Depuis quelque temps, les fans de Silent Hill mangent bien. Après un remake réussi du cultissime second opus, la série opère une réinvention de sa propre mythologie avec Silent Hill f, qui ose délocaliser l’action hors de la bourgade américaine éponyme. Et ce dépoussiérage de la licence va continuer très bientôt. Ce 30 juillet, le PlayStation Blog publiait un long entretien croisé entre Motoi Okamoto, producteur historique de la licence chez Konami, et Jon McKellan, écrivain et réalisateur du studio écossais Screen Burn Interactive, en charge du développement de Silent Hill: Townfall. À un mois et demi de sa sortie (le 24 septembre sur PS5), l’interview révèle un numéro d’équilibriste : comment vendre une rupture assumée (nouveau studio, nouveau décor, nouvelle perspective) sans effrayer des joueurs biberonnée aux mêmes brumes depuis 1999 ? La réponse tient en une petite musique bien rodée : oui, tout change, mais rien n’est trahi.
La brume change de code postal
La nouveauté la plus visible, c’est le décor. Exit les faubourgs américains rongés par la rouille, place à une île écossaise noyée de brouillard. Okamoto explique que Screen Burn a été introduit par Annapurna Interactive, coéditeur du titre, dont il connaissait déjà le travail via Stories Untold et Observation. Une manière de dire que la confiance vient d’une solide expérience en matière de jeux narratifs. McKellan, lui, revendique une Écosse vécue plutôt que documentée : le studio a grandi dans ce climat, cette brume n’est pas un décor de composition mais un souvenir de terrain. La délocalisation n’est donc pas vécue comme un pari risqué, mais comme une garantie d’authenticité. Nous ne sommes pas face à un cahier des charges plaqué sur un folklore mal maîtrisé, mais bien sur une volonté authentique de raconter quelque chose sur cette Écosse brumeuse, chère au cœur de l’équipe de développement.
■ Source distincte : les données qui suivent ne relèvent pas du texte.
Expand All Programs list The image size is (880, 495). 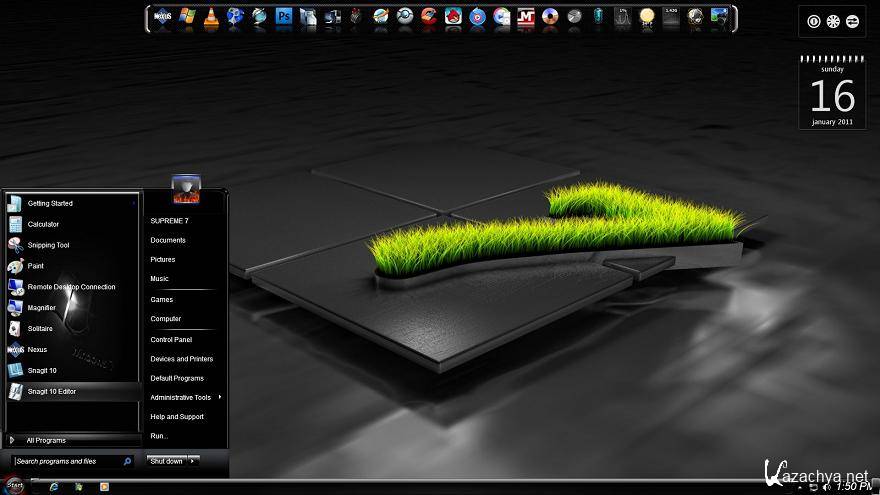(46, 440)
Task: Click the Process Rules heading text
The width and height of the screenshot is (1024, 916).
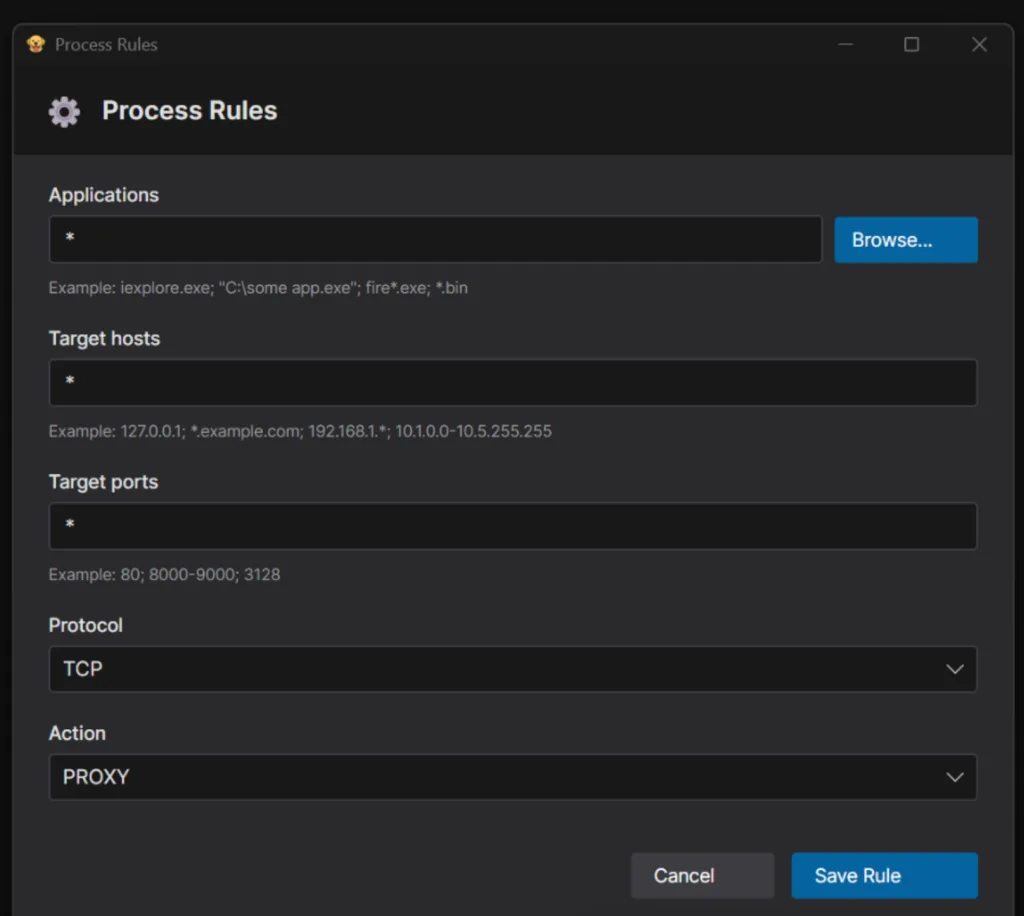Action: (x=190, y=111)
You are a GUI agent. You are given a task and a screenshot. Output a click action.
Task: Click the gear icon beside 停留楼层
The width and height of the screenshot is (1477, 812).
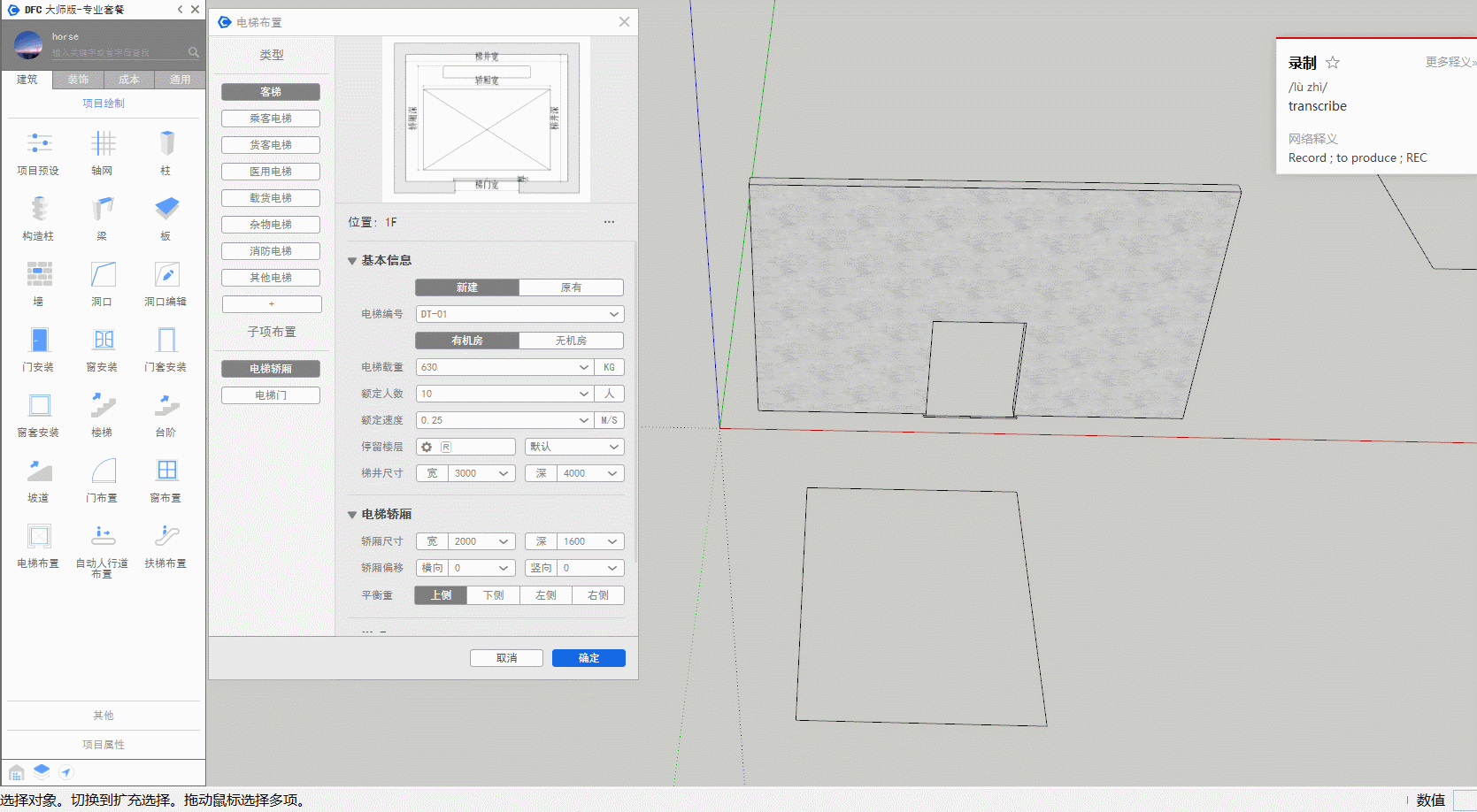tap(427, 447)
« L’Écosse est l’endroit où nous avons grandi ; c’est l’environnement qui nous est le plus familier et le plus naturel à représenter. Pour créer un cadre minutieux et convaincant, nous estimions qu’il était essentiel de construire un univers que nous connaissions dans les moindres détails. C’est pourquoi nous avons choisi l’Écosse. De plus, c’est une région naturellement très brumeuse, ce qui en faisait un décor parfait pour Silent Hill. Il nous est arrivé de prendre des photos en extérieur et de nous dire : « On est littéralement en train de se tenir dans Silent Hill, là, tout de suite… » »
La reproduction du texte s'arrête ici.